TASK PROMPT:
Beginning with the line that holds "Image resolution: width=1468", write out each line exactly as it stands until the end of the data, and include no pictures.

(Stored data entries)
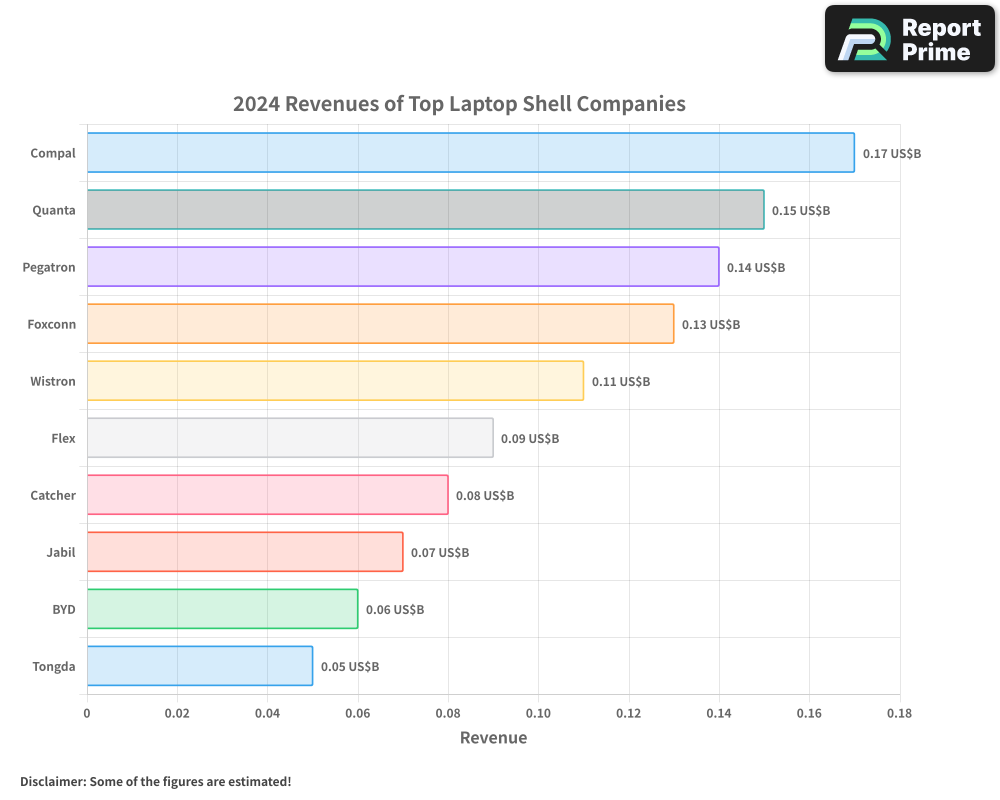Click the Report Prime wordmark text
Viewport: 1000px width, 800px height.
pyautogui.click(x=940, y=38)
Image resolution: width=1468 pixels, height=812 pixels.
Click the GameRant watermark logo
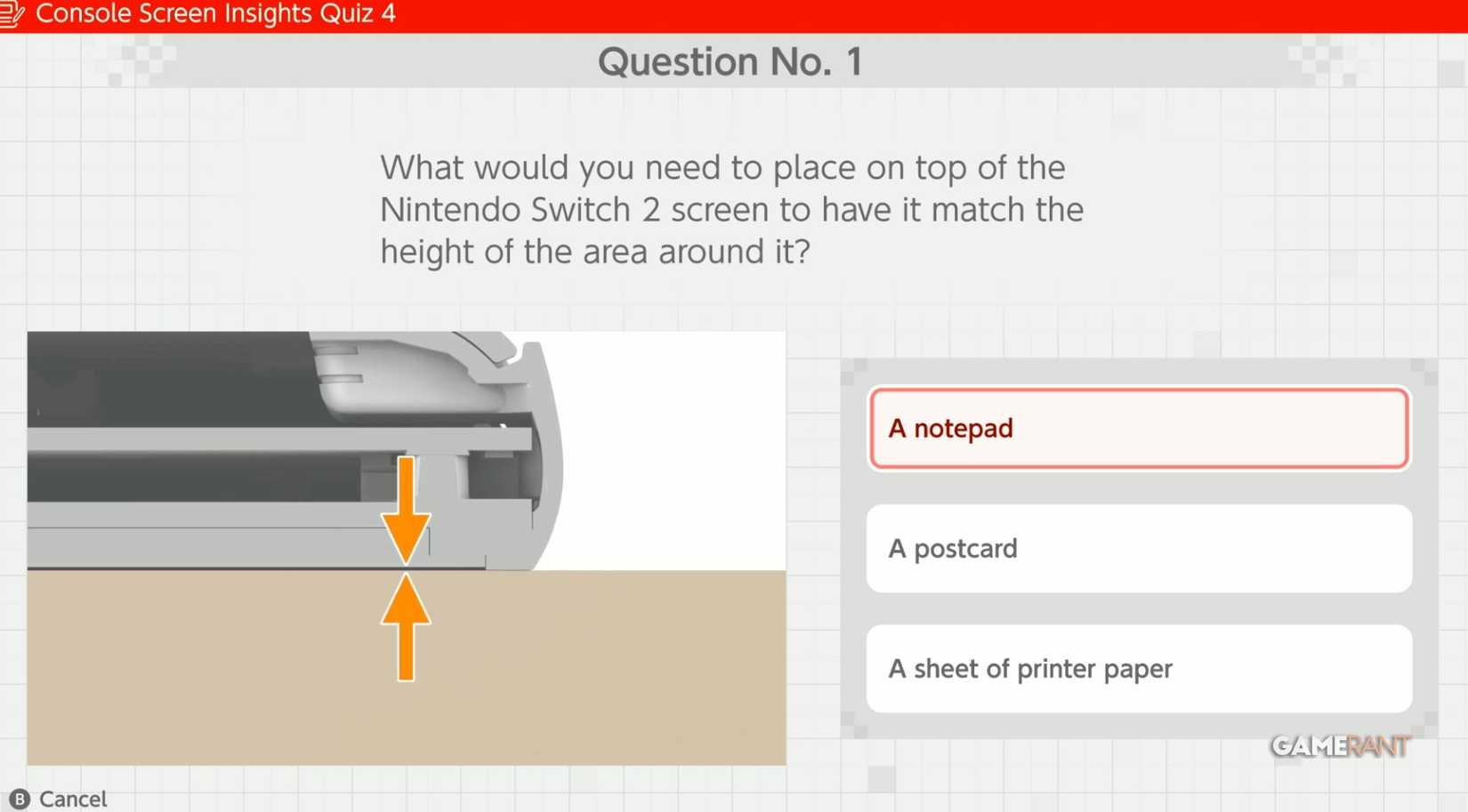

ANSWER SPACE:
Image resolution: width=1468 pixels, height=812 pixels.
Click the GameRant watermark logo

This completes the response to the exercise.